Extrait présenté »
--

La confidentialité des informations recueillies est garantie selon les principes d’anonymat proposés par Baez (2002) et Gabbard et Williams (2001). Il s’agit d’omettre tout renseignement nominatif et de déguiser les évènements susceptibles de rendre possible l’identification du participant lors des communications scientifiques subséquentes (Gabbard et Williams, 2001 ; Baez, 2002). Cette procédure est présentée dans le formulaire de consentement, puis décrite et discutée avec chaque participant. Il est à noter que deux participants ont insisté pour que leur récit de vie ne soit pas déguisé, et que leur nom réel soit utilisé. Ils ont expliqué ce choix en disant que leur vie, en raison du crime qu’ils avaient commis, était désormais du domaine public. Malgré ce souhait, par respect pour les familles des victimes, la procédure d’anonymat a été appliquée avec l’accord des deux participants en question.

Les entretiens sont enregistrés (audio) puis retranscrits. L’analyse verticale des entretiens est faite à partir des transcriptions et sert notamment à instruire les chercheurs pour la conduite des entretiens subséquents en repérant les thèmes à approfondir avec chaque participant. Les analyses de discours et de contenu de l’ensemble des entretiens d’un même participant sont soumises à une analyse de consensus. L’analyse transversale de l’ensemble des entretiens ne sera entreprise que lorsque les 20 participants auront été rencontrés et que leurs données d’entretiens auront été transcrites et analysées, ce qui, compte tenu de l’envergure de la recherche, n’est pas encore achevé. Bien que préliminaires, les analyses effectuées à ce jour possèdent les caractéristiques essentielles d’une méthodologie qualitative rigoureuse et d’une analyse par trajectoire de vie (Bell, 2005), c’est-à-dire qu’elles ont été faites selon un mode inductif, sont rigoureuses et ancrées dans les données empiriques recueillies (Poupart et al.,1997 ; Bertaux, 2005). Les constats préliminaires d’analyse qui suivent seront néanmoins mis à l’épreuve par les suites de la recherche.

--

Entrées »
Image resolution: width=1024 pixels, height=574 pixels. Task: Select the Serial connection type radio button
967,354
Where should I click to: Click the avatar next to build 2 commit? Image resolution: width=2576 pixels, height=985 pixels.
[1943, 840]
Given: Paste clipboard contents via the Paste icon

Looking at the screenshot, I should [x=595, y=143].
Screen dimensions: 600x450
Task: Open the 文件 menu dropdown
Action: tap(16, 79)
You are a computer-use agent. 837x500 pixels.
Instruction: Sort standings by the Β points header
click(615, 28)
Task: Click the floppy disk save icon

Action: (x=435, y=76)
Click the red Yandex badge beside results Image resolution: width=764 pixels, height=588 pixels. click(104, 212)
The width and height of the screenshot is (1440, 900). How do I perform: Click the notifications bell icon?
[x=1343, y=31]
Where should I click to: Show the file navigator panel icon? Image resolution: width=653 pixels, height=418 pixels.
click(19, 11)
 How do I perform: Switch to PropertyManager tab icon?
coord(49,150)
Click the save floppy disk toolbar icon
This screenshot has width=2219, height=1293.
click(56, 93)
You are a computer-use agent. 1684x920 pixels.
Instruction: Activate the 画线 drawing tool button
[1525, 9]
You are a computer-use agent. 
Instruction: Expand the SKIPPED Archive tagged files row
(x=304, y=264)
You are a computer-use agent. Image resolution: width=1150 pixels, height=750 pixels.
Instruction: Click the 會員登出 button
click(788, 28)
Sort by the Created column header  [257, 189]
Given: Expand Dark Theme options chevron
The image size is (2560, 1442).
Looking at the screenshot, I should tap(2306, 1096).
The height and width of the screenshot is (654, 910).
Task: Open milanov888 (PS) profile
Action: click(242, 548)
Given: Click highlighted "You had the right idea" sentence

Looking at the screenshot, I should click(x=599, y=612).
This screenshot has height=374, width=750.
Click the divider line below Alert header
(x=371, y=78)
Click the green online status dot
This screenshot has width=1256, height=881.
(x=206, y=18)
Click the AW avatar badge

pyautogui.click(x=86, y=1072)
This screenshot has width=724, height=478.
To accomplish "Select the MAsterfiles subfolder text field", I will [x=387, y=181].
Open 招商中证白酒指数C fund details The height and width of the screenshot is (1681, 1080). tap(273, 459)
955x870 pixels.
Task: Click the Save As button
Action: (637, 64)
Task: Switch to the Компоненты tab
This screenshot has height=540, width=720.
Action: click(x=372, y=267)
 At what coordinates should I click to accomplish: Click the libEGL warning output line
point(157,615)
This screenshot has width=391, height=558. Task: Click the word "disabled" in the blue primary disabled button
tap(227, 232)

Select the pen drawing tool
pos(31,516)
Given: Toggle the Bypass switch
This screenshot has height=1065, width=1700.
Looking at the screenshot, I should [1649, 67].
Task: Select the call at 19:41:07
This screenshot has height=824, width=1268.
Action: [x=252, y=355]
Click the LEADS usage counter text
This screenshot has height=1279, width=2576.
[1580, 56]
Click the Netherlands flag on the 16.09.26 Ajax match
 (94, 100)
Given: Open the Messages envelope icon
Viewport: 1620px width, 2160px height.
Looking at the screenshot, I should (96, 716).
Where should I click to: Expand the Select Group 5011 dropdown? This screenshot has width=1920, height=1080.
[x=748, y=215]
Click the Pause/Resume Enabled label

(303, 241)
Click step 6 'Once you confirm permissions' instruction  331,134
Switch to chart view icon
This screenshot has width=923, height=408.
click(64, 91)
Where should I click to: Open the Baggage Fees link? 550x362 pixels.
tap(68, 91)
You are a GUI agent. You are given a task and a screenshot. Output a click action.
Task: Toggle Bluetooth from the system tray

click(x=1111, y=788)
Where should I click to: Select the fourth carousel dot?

--

Consigne » Rédigez la suite du texte sur la méthode d'entretien et d'analyse, à partir de sa dernière phrase.

Réponse attendue »
Constats préliminaires d’analyse

L’analyse des entretiens des cinq premiers participants a permis de dégager deux dimensions principales. Ces deux dimensions sont désignées par les expressions « moment charnière » et « point tournant », qui renvoient à deux temps distincts dans le cheminement des hommes rencontrés. La première expression, « moment charnière », est utilisée pour décrire un événement, habituellement de nature interpersonnelle, où quelque chose de significatif se passe dans le rapport à l’autre. Il semble, en effet, que certaines interactions, lorsqu’elles se produisent en un moment opportun, ont le potentiel de favoriser une remise en question chez l’individu. Les moments charnières marquent ainsi le temps – au cours de ce long processus de changement psychique – et désignent les moments où un évènement, surtout de nature interpersonnelle, provoque soit une remise en question de sa vie présente, une réflexion sur son passé ou encore une interrogation fructueuse sur son potentiel de changement à venir. Quant au « point tournant », cette expression décrit ce qui est vu par les participants, rétrospectivement, comme ayant constitué un moment charnière particulièrement porteur de sens (Debuyst, 2010), au point où la trajectoire même du participant en est infléchie.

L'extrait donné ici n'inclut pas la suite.